===== Input data =====
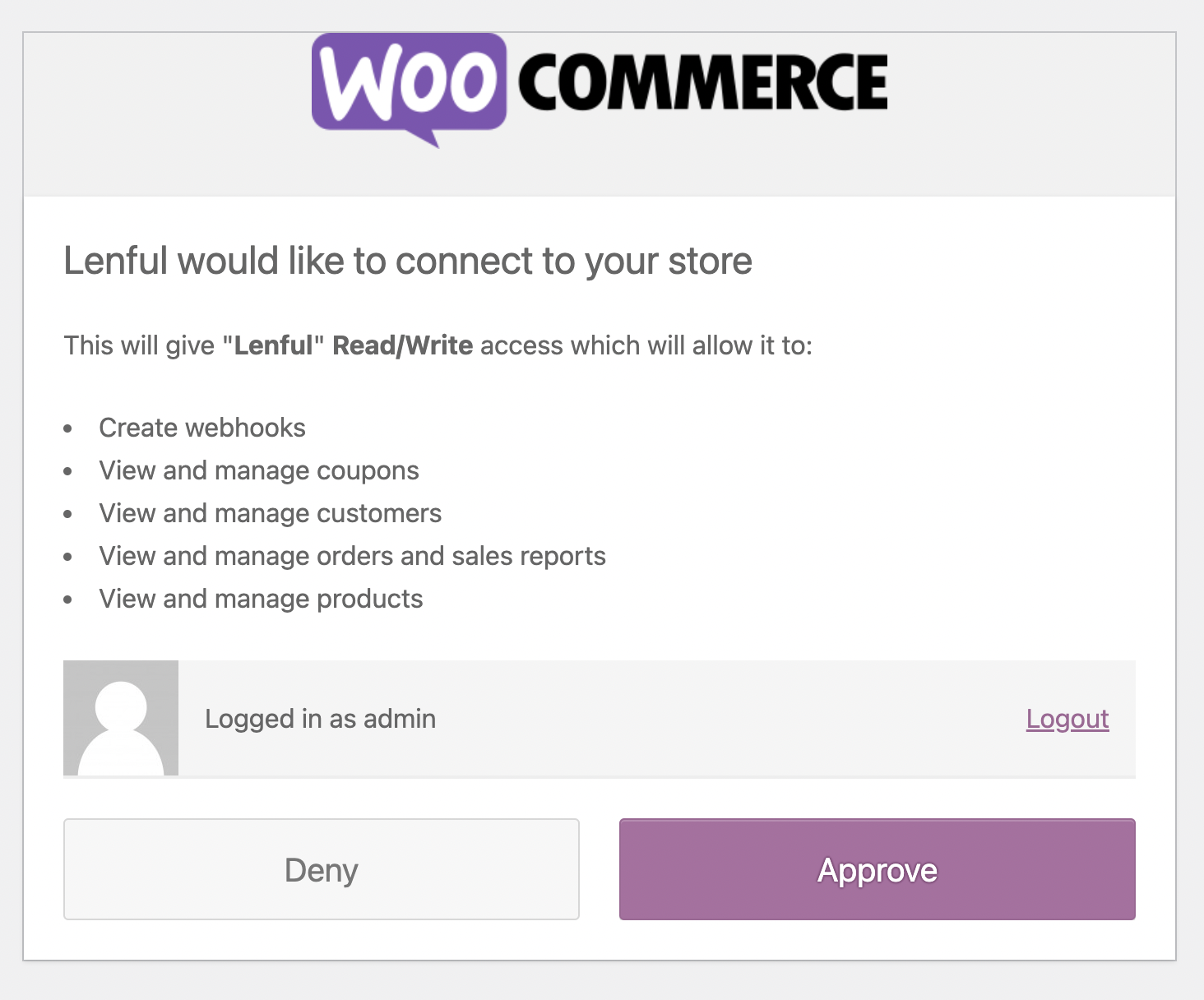Screen dimensions: 1204x1000
Task: Log out via the Logout link
Action: pos(1067,719)
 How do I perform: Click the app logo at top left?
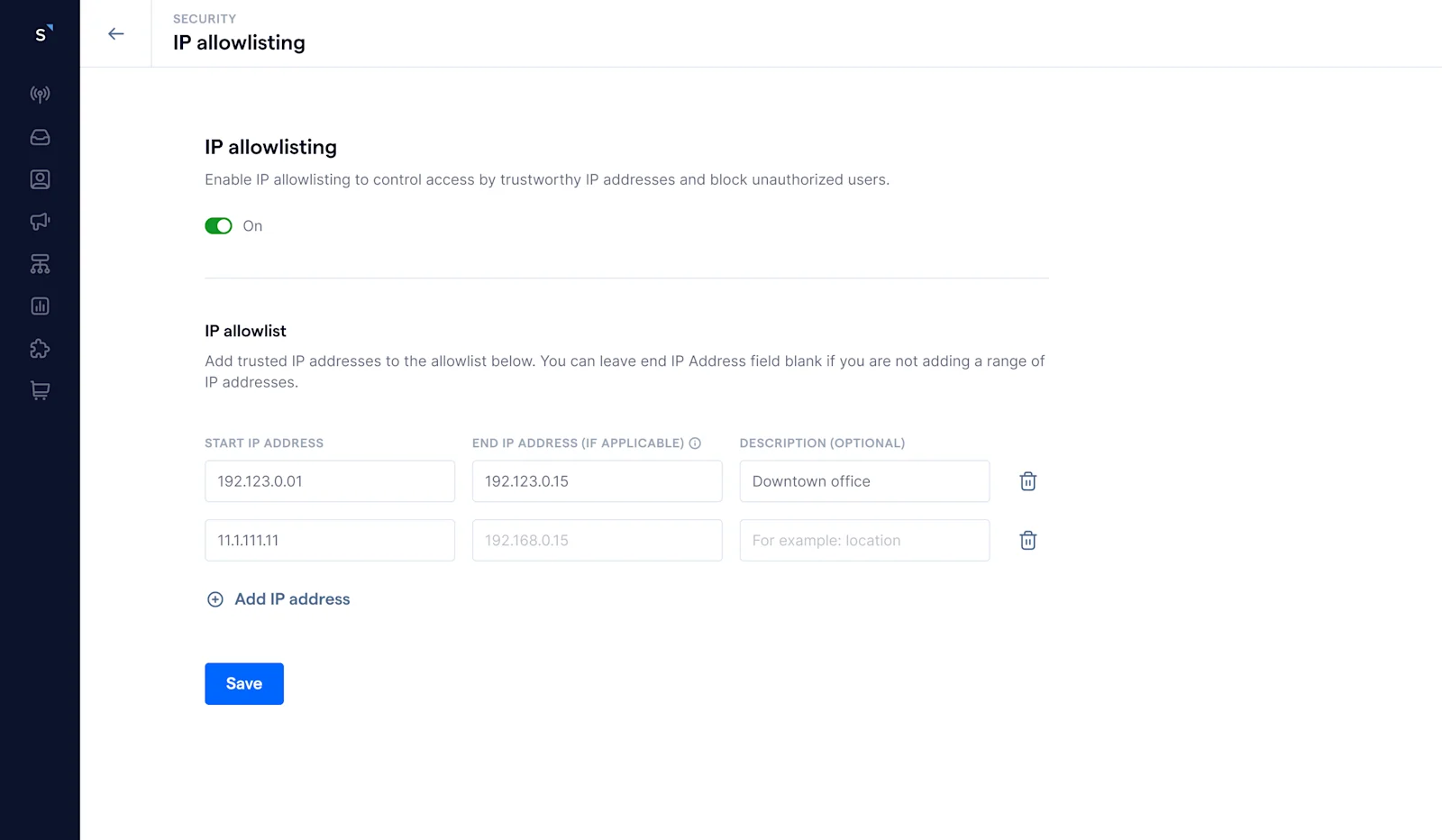40,33
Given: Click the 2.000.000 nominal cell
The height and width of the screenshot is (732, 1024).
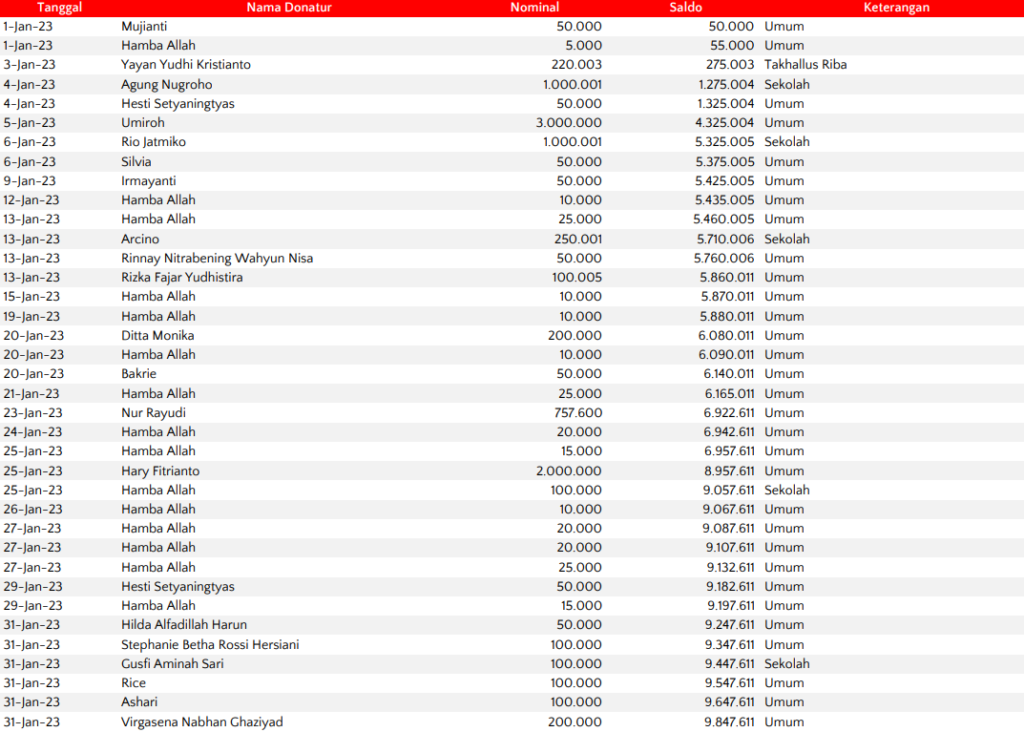Looking at the screenshot, I should (x=569, y=471).

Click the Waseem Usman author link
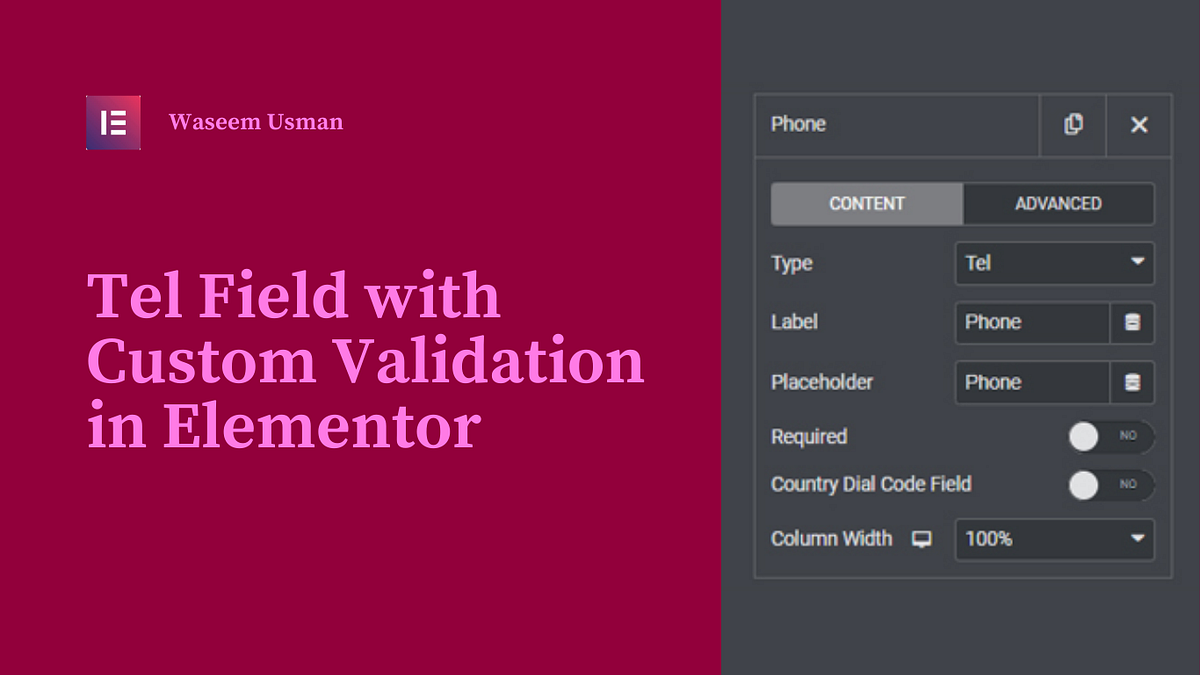coord(257,122)
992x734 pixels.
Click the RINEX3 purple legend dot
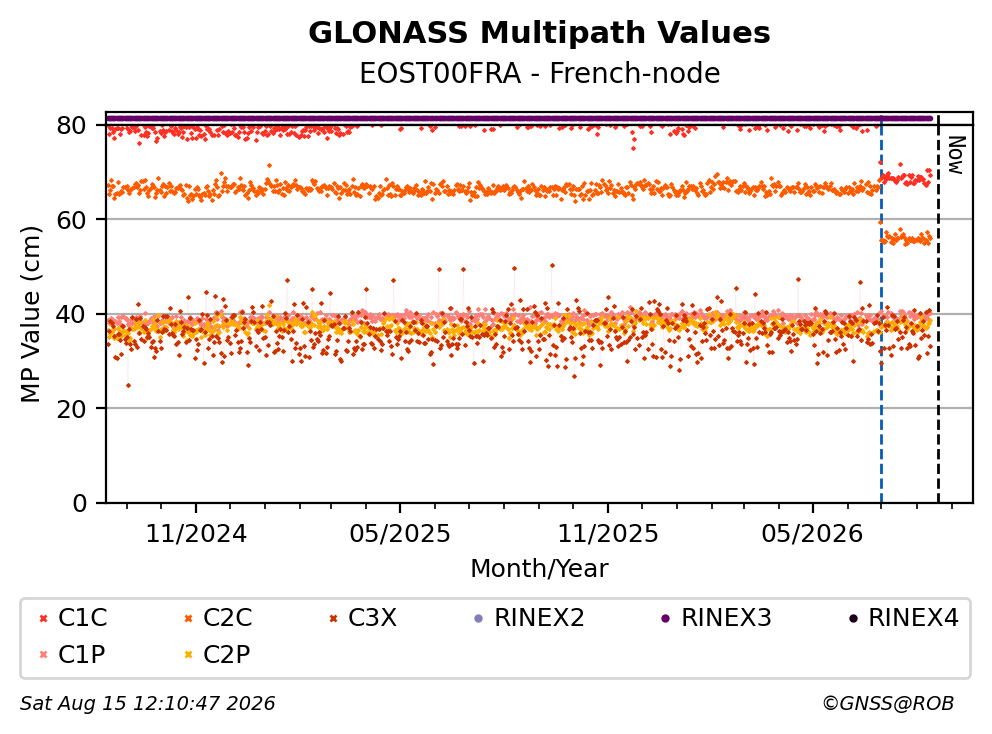(666, 618)
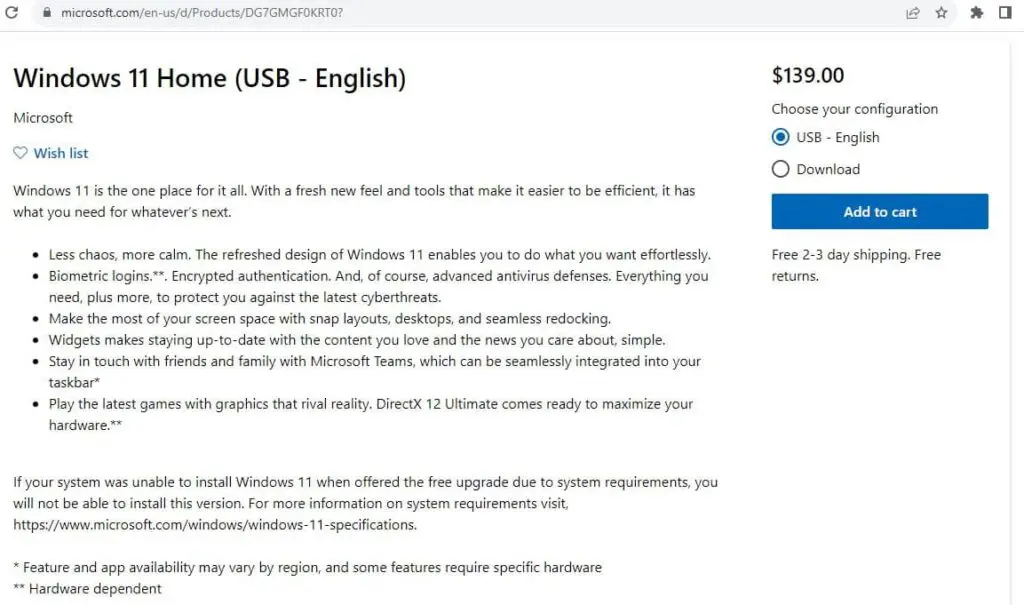Reload the current page
Screen dimensions: 1024x605
point(13,13)
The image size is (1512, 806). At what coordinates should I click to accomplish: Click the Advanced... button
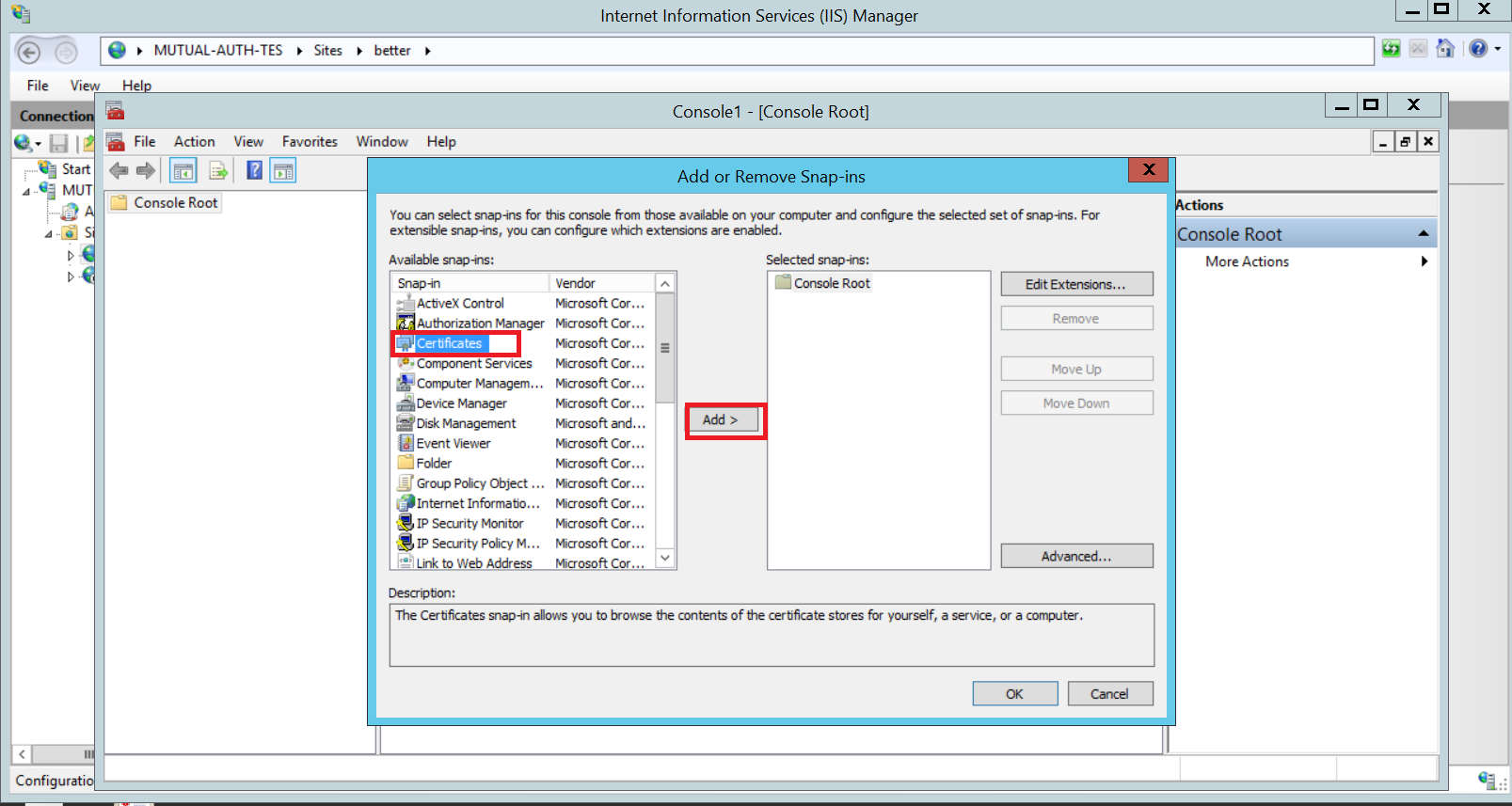1076,556
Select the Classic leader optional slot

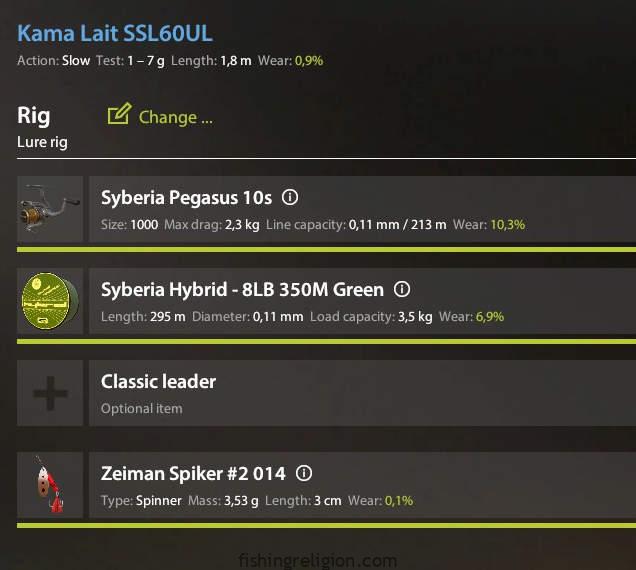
=====
→ **Task to carry out**: Can you quote exactly, and only, the lines from the one containing "How do I perform: Click" through the last line of the records above, keeping both ends and leaving out any pictures?

→ **Answer for this exercise**:
 How do I perform: Click the app logo at top left?
40,33
Given: Click the 2.000.000 nominal cell
The height and width of the screenshot is (732, 1024).
Looking at the screenshot, I should (x=569, y=471).

Click the Waseem Usman author link
coord(257,122)
992x734 pixels.
Click the RINEX3 purple legend dot
(666, 618)
Reload the current page
Screen dimensions: 1024x605
point(13,13)
The image size is (1512, 806). At what coordinates should I click to accomplish: Click the Advanced... button
1076,556
Select the Classic leader optional slot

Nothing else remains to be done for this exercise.